Give back all of the data exactly as it stands, with the pictures removed.

##### Exercise material #####

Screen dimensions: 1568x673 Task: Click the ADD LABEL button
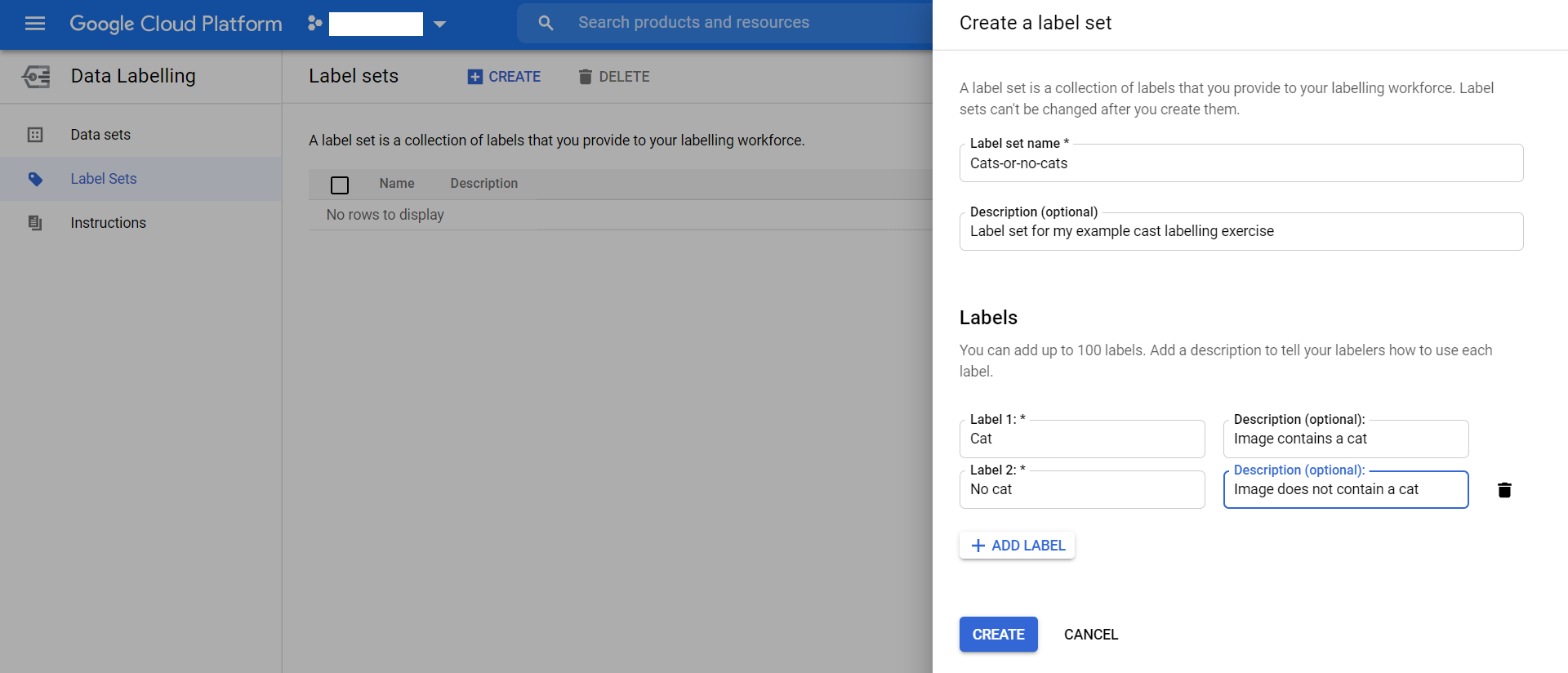coord(1017,546)
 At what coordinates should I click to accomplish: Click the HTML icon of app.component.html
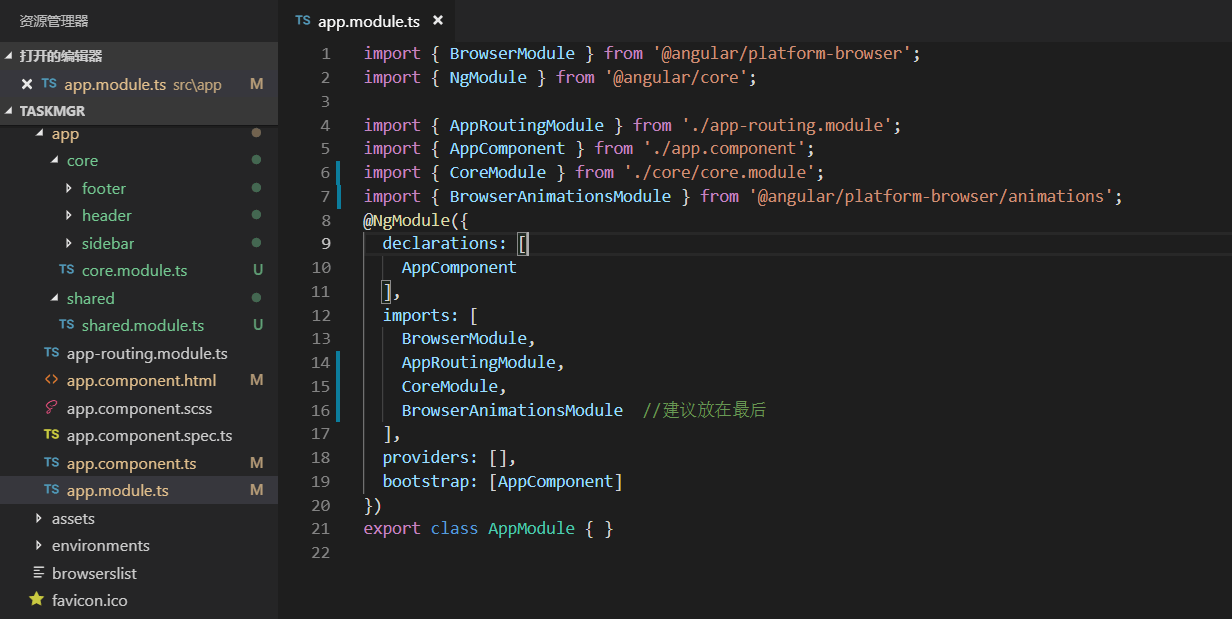point(51,380)
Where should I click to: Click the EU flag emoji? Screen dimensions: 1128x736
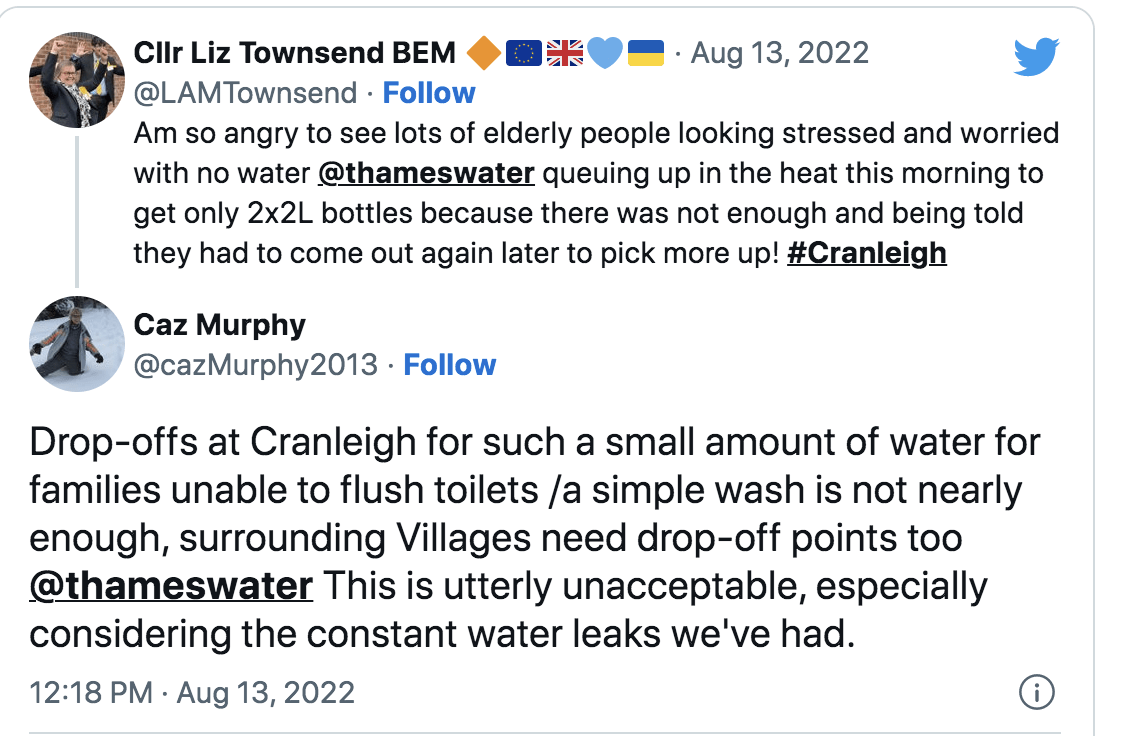coord(524,53)
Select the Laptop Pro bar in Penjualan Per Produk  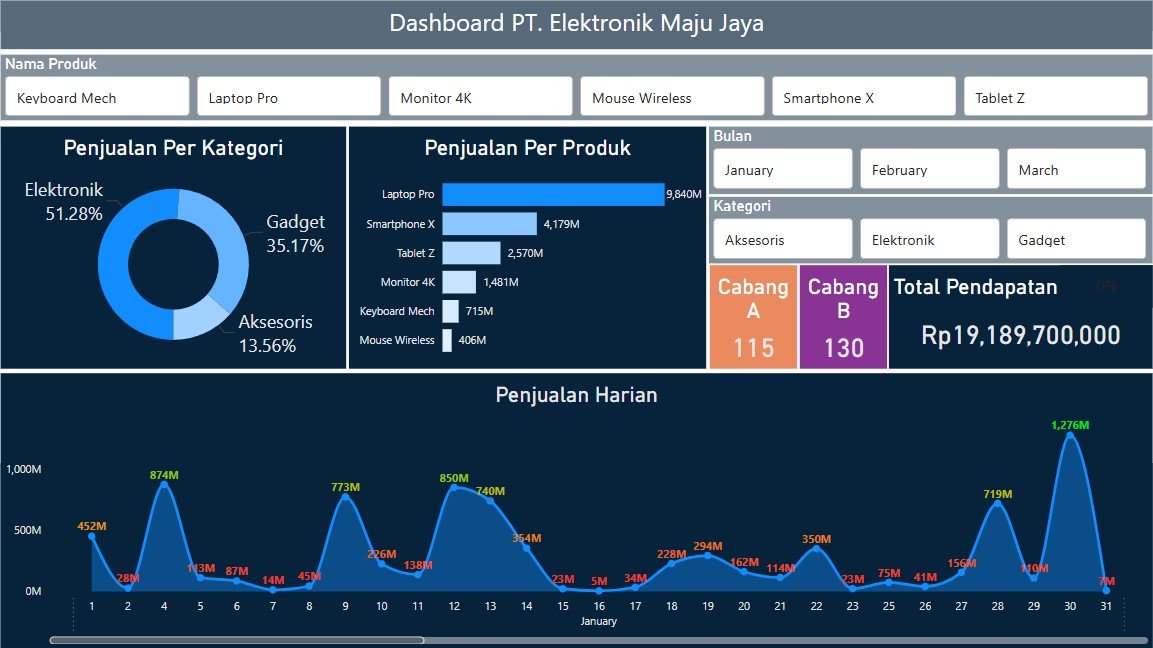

#####

**Finished task:**
Screen dimensions: 1568x673 Task: Click the ADD LABEL button
coord(1017,546)
 At what coordinates should I click to accomplish: Click the HTML icon of app.component.html
point(51,380)
Where should I click to: Click the EU flag emoji? Screen dimensions: 1128x736
coord(524,53)
Select the Laptop Pro bar in Penjualan Per Produk  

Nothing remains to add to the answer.